[CPU] cholespy very slow compared to scikit-sparse (factor ~15)

Question

[CPU] cholespy very slow compared to scikit-sparse (factor ~15)

EmJay276 opened this issue a year ago · comments

Hi, really nice to have a sparse cholesky solver which is compatible with windows out of the box!

Can you please verify I'm doing everything correctly? I have a lot longer runtime compared to scikit-sparse ~ factor 15.

I am not using any TPU / GPU, just plane CPU and numpy / scipy.

I use a lower triangle sparse matrix K_iso in CSC format (I also tested COO, same results) and a sparse load vector f_csc

K_iso
<39624x39624 sparse array of type '<class 'numpy.float64'>'
	with 848667 stored elements in Compressed Sparse Column format>
f_csc
<39624x1 sparse array of type '<class 'numpy.float64'>'
	with 3033 stored elements in Compressed Sparse Column format>

scikit-sparse run takes 0.82 s

from timeit import default_timer
from sksparse.cholmod import cholesky

start_time = default_timer()
factor = cholesky(K_iso)
u_iso = factor.solve_A(f_csc)
print(f"Done ({default_timer() - start_time:.2f} s)")

# Done (0.82 s)

cholespy run (double precision) takes 13.19 s - of which CholeskySolverD takes allmost time (13.18 s)

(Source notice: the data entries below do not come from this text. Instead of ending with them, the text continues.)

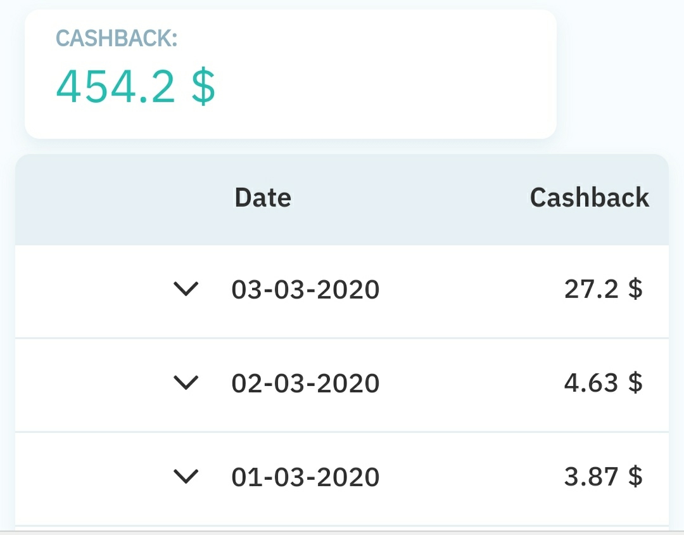Select the 27.2 $ cashback amount
Viewport: 684px width, 535px height.
pos(604,288)
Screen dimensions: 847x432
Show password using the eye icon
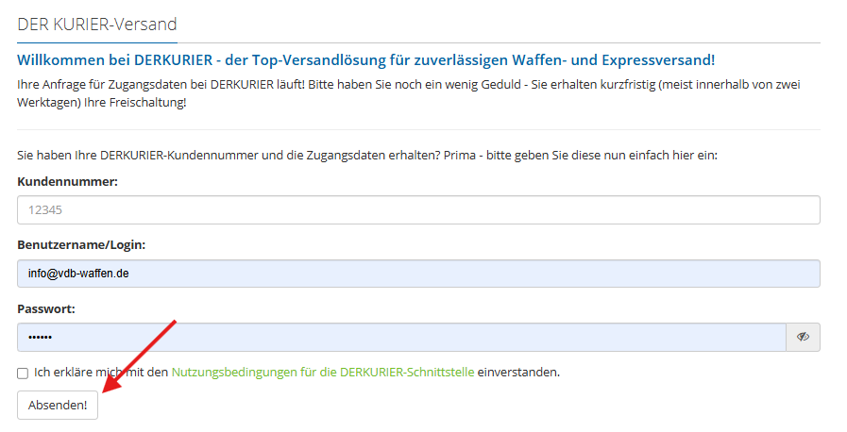tap(803, 337)
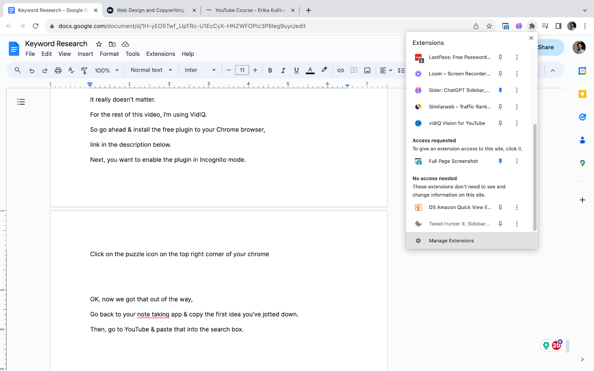Click the print icon in toolbar
The height and width of the screenshot is (371, 594).
[x=58, y=70]
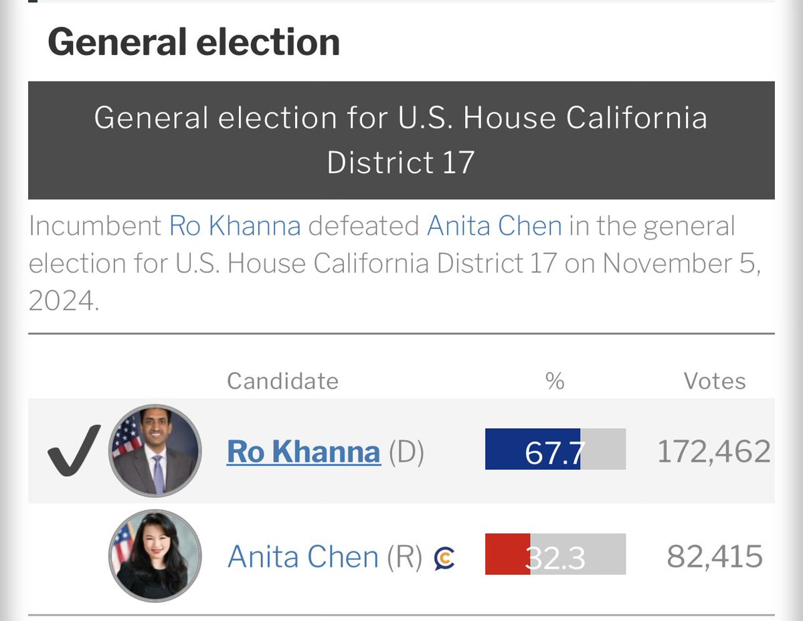This screenshot has width=803, height=621.
Task: Open Ro Khanna's circular profile photo
Action: point(155,450)
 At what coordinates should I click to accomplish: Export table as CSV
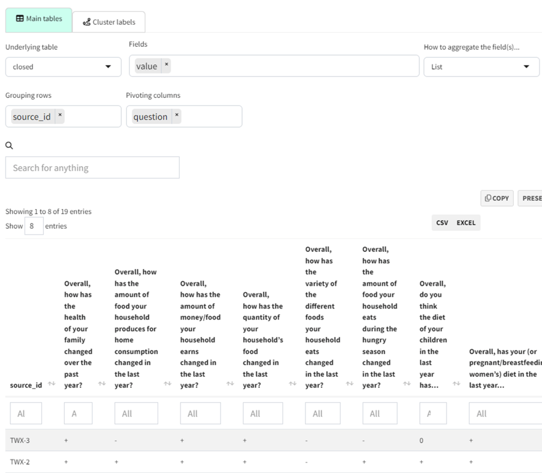[x=442, y=223]
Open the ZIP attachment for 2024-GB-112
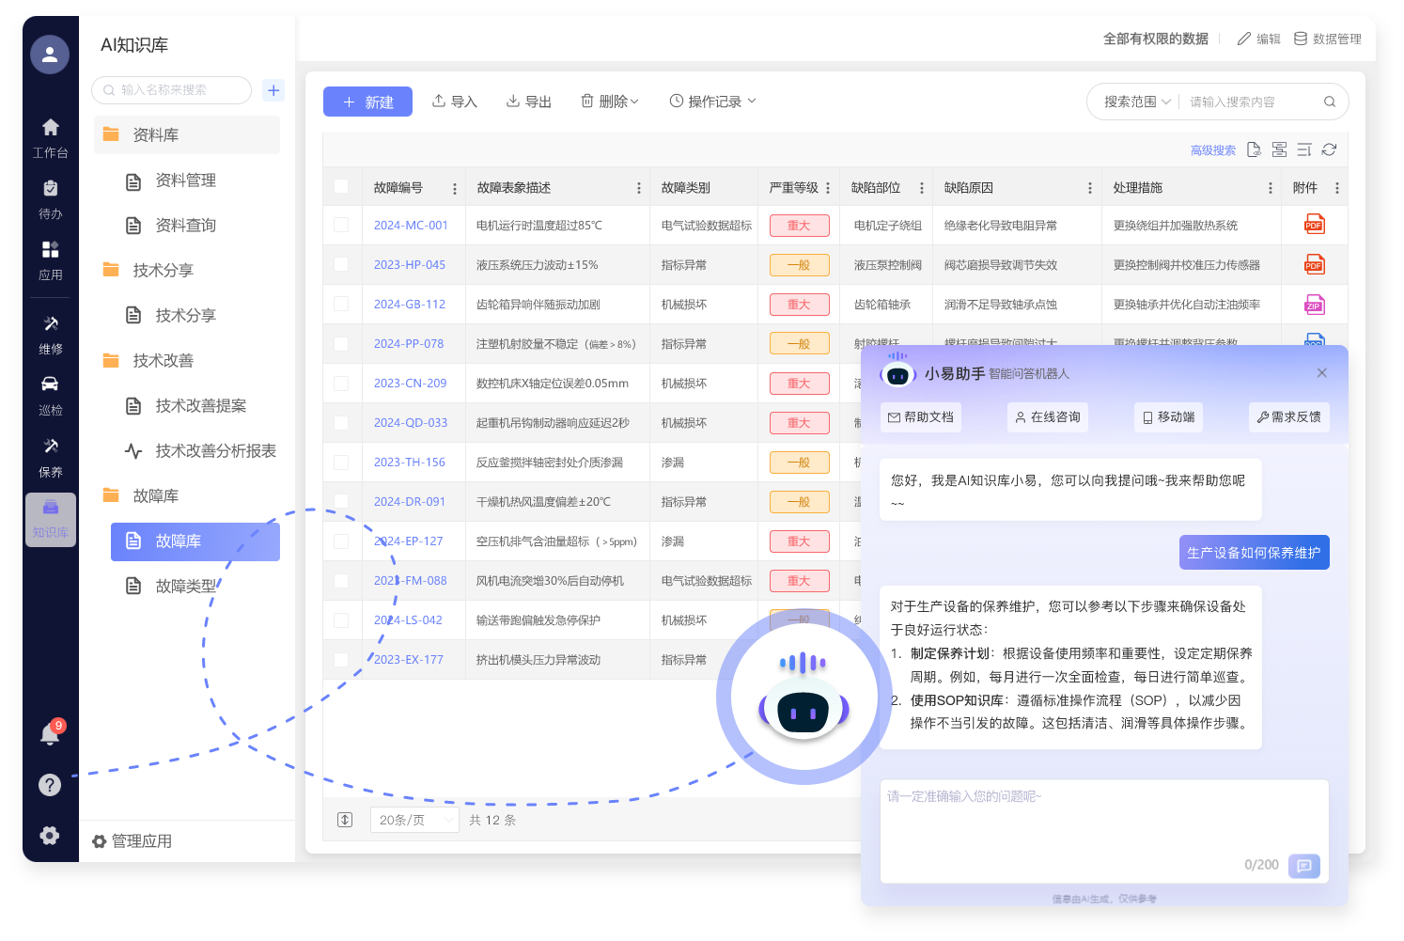Image resolution: width=1404 pixels, height=941 pixels. point(1314,305)
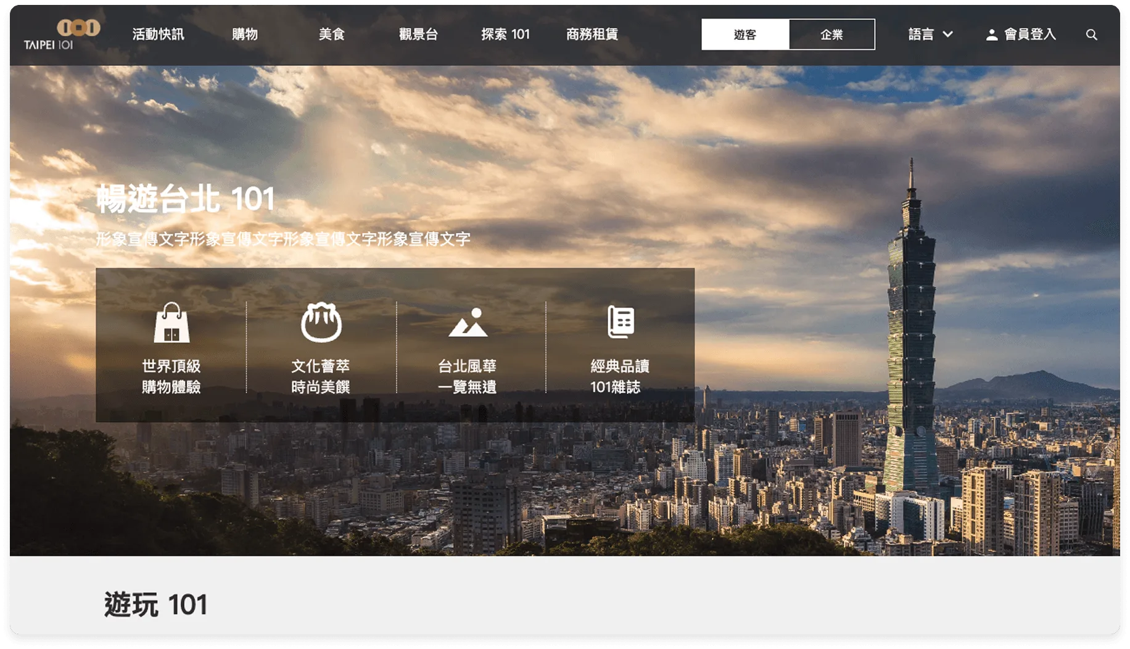Click the member login person icon
Image resolution: width=1130 pixels, height=649 pixels.
click(991, 35)
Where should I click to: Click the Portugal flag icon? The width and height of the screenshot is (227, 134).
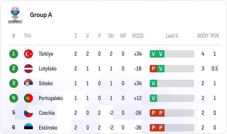click(x=28, y=98)
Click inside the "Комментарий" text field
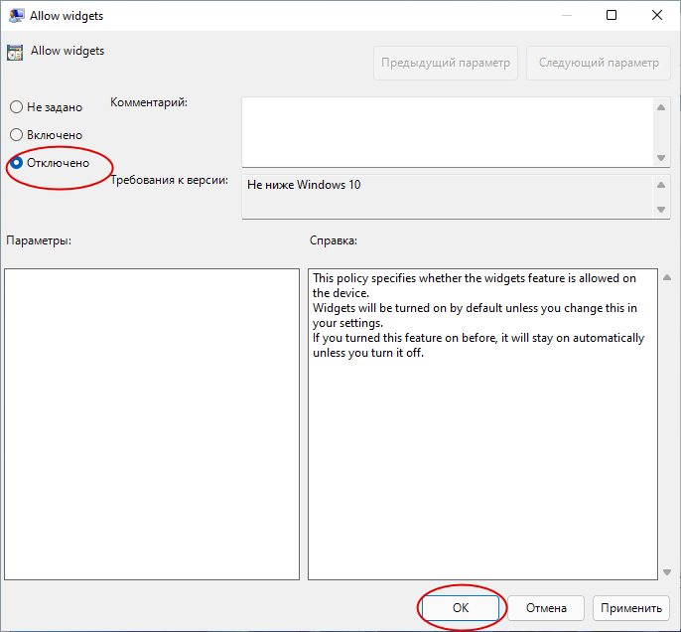681x632 pixels. pyautogui.click(x=448, y=132)
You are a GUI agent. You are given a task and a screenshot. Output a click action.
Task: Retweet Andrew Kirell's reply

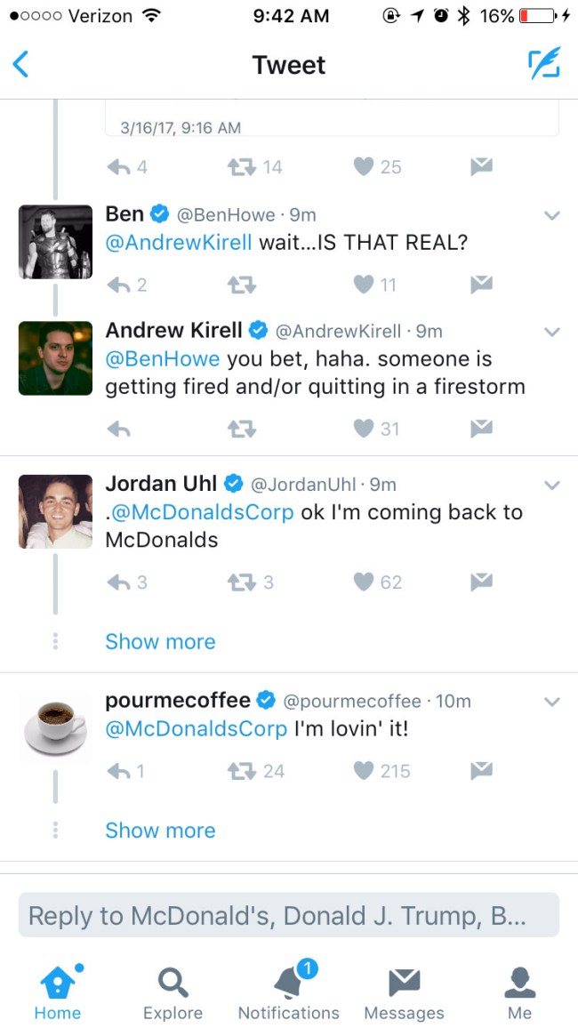241,429
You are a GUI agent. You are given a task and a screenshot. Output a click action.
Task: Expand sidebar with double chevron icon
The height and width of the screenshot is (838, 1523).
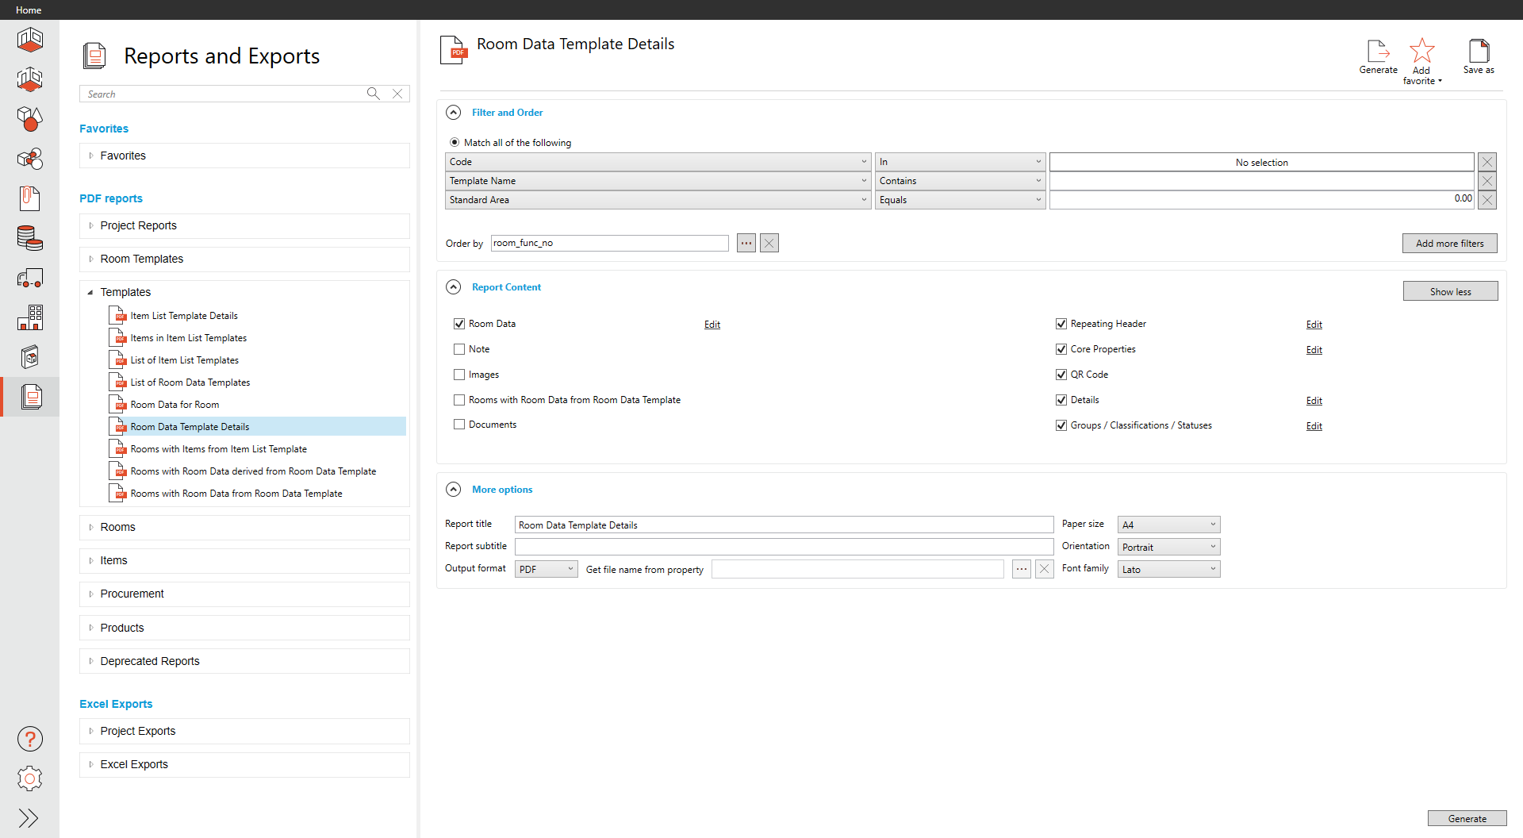click(x=29, y=818)
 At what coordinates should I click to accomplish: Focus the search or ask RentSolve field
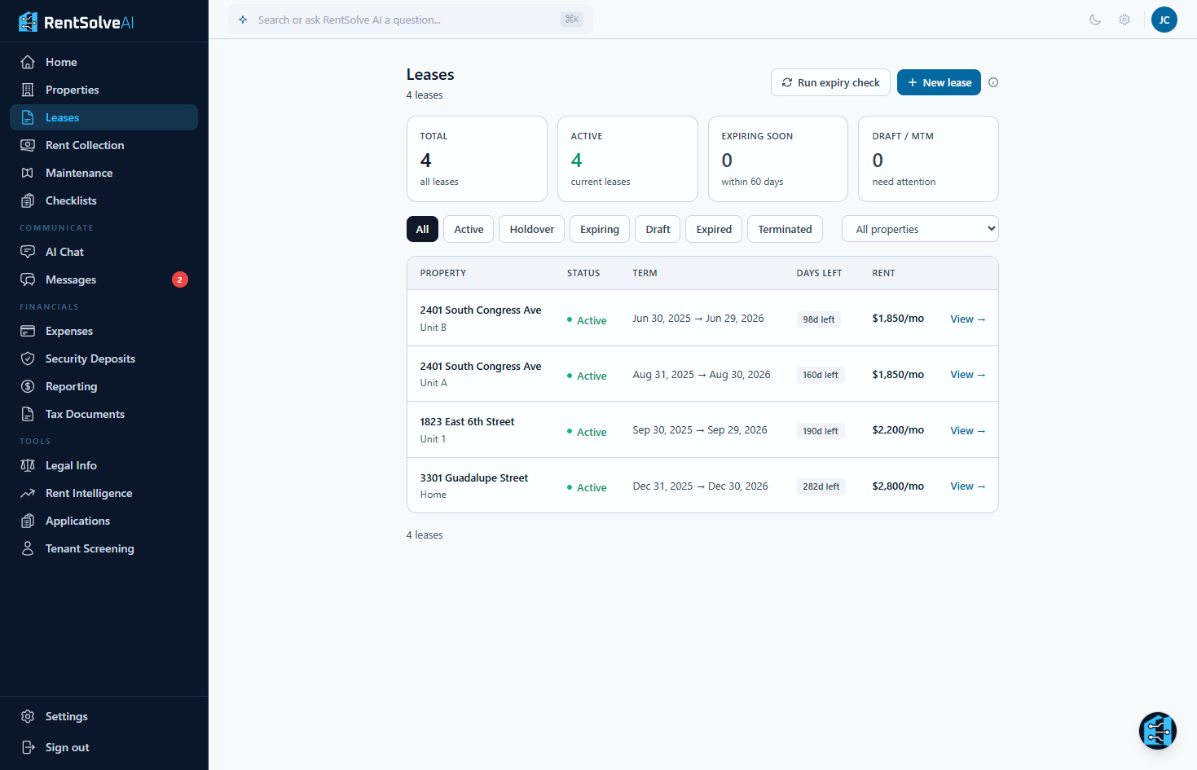407,20
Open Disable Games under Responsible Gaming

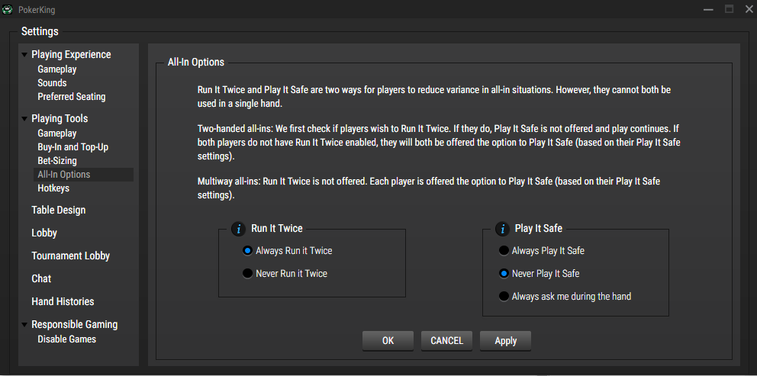pos(66,339)
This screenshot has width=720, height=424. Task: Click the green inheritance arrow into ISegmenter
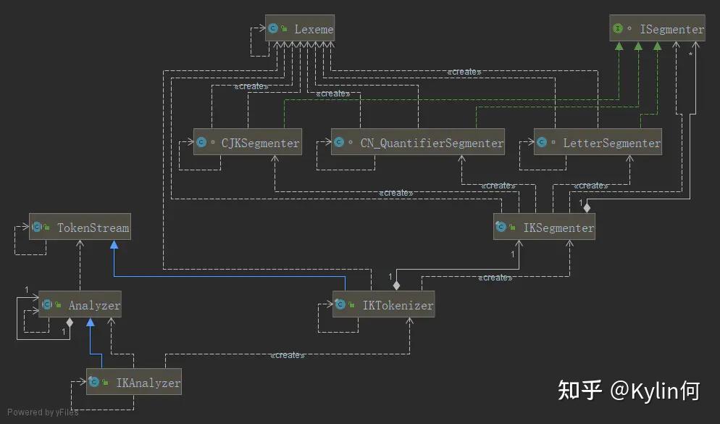pos(637,46)
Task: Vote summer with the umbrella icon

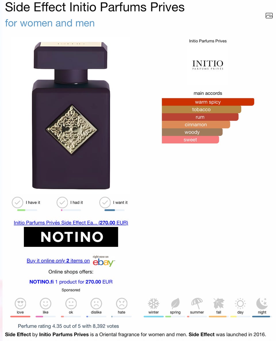Action: [197, 303]
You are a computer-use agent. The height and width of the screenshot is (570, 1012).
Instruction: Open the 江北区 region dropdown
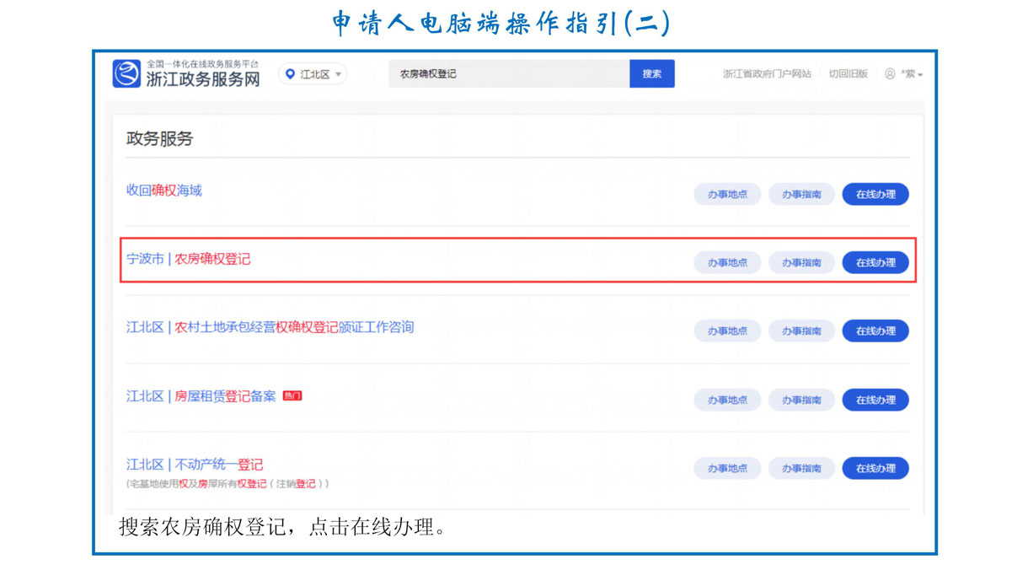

from timeit import default_timer
from cholespy import CholeskySolverD, MatrixType

x = np.empty(K_iso.shape[0])
f = f_csc.todense().squeeze()

start_time = default_timer()
solver = CholeskySolverD(K_iso.shape[0], K_iso.indptr, K_iso.indices, K_iso.data, MatrixType.CSC)
solver.solve(f, x)
print(f"Done ({default_timer() - start_time:.2f} s)")

# Done (13.19 s)

The result is exactly the same

np.allclose(x, u_iso.todense().squeeze())

# True

Baptiste Nicolet · Answer 1 · Tue Mar 07 2023 17:49:03 GMT+0800 (China Standard Time)

Hi,

Could you please provide the matrix you use (or at least its dimensions) so I can try to reproduce this on my end?

Michael Jäger · Answer 2 · Tue Mar 07 2023 18:34:55 GMT+0800 (China Standard Time)

Hi,

the shape is 39624 x 39624 (its a small FEM stiffness matrix), I also have matrices with >150k where scikit-sparse takes ~10-20 sec to solve.

The matrices are attached using scipy npz format.
https://docs.scipy.org/doc/scipy/reference/generated/scipy.sparse.load_npz.html

K_iso = scipy.sparse.load_npz('K_iso.npz')
f_csc = scipy.sparse.load_npz('f_csc.npz')

matrices.zip

Michael Jäger · Answer 3 · Tue Mar 21 2023 16:53:35 GMT+0800 (China Standard Time)

@bathal1 could you reproduce the issue?

Baptiste Nicolet · Answer 4 · Tue Mar 21 2023 22:27:26 GMT+0800 (China Standard Time)

This is caused by the factorization type used by cholespy (simplicial). It seems that the matrix in your example benefits from using a supernodal factorization.

I am unsure of what the proper fix would be to allow to automatically pick the most efficient one. In the meantime, I suggest you clone the repo and comment this line. At least in the example you provided, factorization is much faster.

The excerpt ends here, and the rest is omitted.